Le droit humanitaire est mort et enterré dans la bande de Gaza
L’ONG est présente dans 25 pays en guerre, mais Gaza est le terrain le plus difficile qu’elle a connu. Première Urgence International travaille au Soudan, en RDC, des pays difficiles en guerre et même si l’ONG savait qu’il y allait avoir une réponse militaire d’Israël à l’attaque du 7 octobre, “on ne s’attendait pas à ce déchaînement de violence et nous avons été choqués que les zones dites sûres pour les déplacés ont été bombardées” explique Elsa Softic.
A propos de la situation dans l’enclave palestinienne, l’adjointe au directeur des opérations décrit: “À Gaza, 90% de la population est déplacée, c’est énorme, il n’y a pas d’espace de sécurité. Les hôpitaux, les écoles, les camps de déplacés ne sont pas protégés.” Elsa Softic rappelle la mort de 121 humanitaires à Gaza entre janvier et août 2024 et 163 en 2023 selon l’OCHA, le bureau humanitaire de l’ONU.
Une ampleur qui est un marqueur nouveau et qui va de pair avec les bombardements des hôpitaux, des écoles, des civils, en violation du droit humanitaire international.
Dans les faits, cela veut dire que les ONG travaillent lors des pauses dans les bombardements, Première Urgence n’a pu distribuer que 29 palettes de médicaments aux hôpitaux locaux en une année, cela veut aussi dire que parfois les blessés ne peuvent pas être transférés à l'hôpital parce que l’ambulance a été bombardée.

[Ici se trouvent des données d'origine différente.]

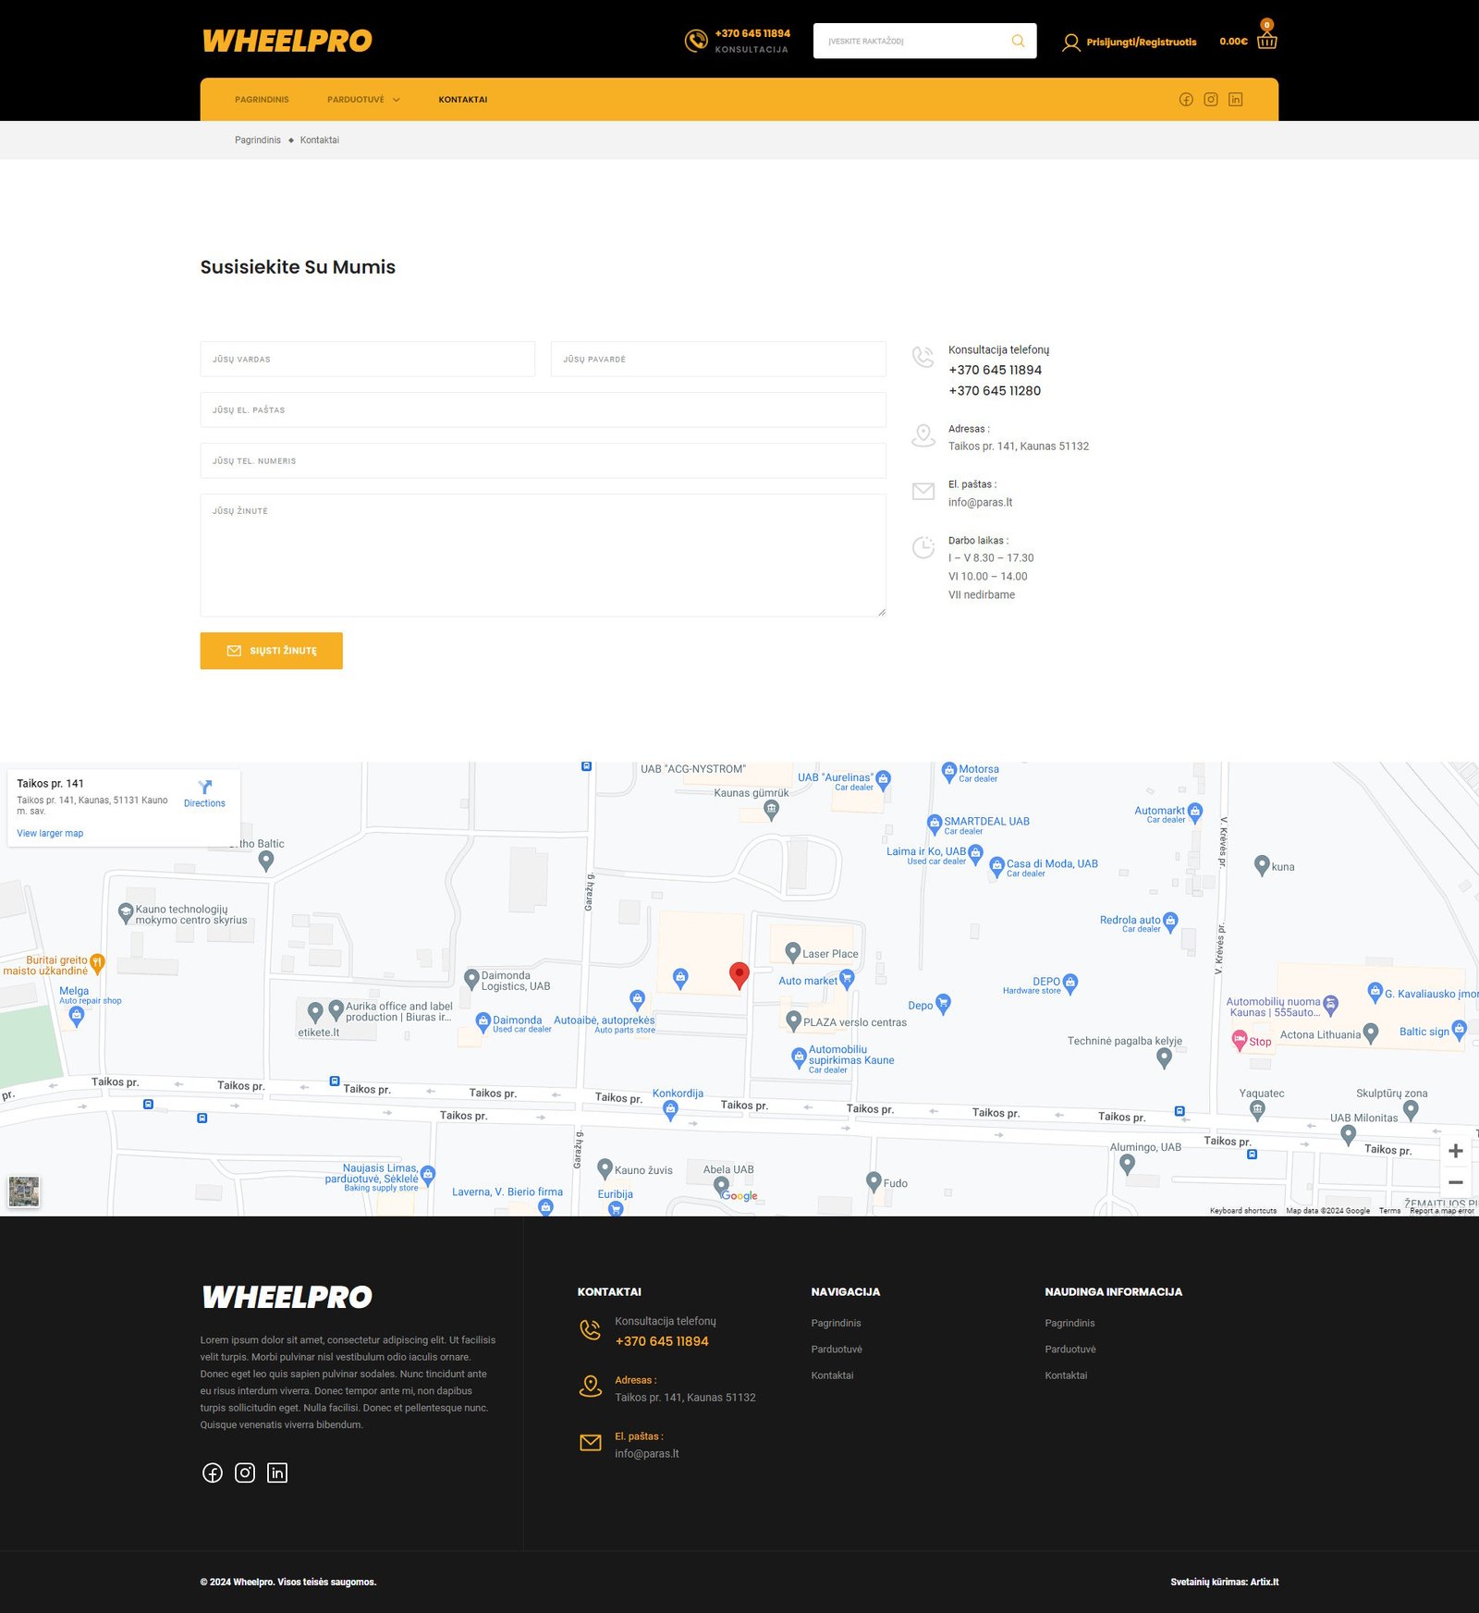Open the shopping cart basket icon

“Il ne reste que 17 hôpitaux dans la bande de Gaza, qui fonctionnent partiellement et ils sont encore bombardés. Le droit humanitaire est mort et enterré à Gaza,” regrette Elsa Softic.
La faim est une arme de guerre à Gaza
Première Urgence a aussi mis l’accent sur la nécessité de maintenir coûte que coûte la production de pain. Elle aide des groupes de femmes palestiniennes avec farine et matériel et ainsi près de 200 000 pains ont été confectionnés. Les Nations Unies estiment qu’un demi-million de Gazaouis sont au bord de la famine aujourd’hui.
L'humanitaire répète à plusieurs reprises durant l’entretien les craintes de l’ONG que l’attaque sur le Liban ne fasse sortir Gaza un peu des radars au moment où les bombardements y sont quotidiens et où le nord de la bande de Gaza a de nouveau été déclaré “zone de combat” par Israël, des habitants qui étaient retournés dans leur quartier doivent donc à nouveau partir.
41 800 personnes ont été tuées à Gaza, des milliers de personnes sont disparues et on compte environ 100 000 blessés.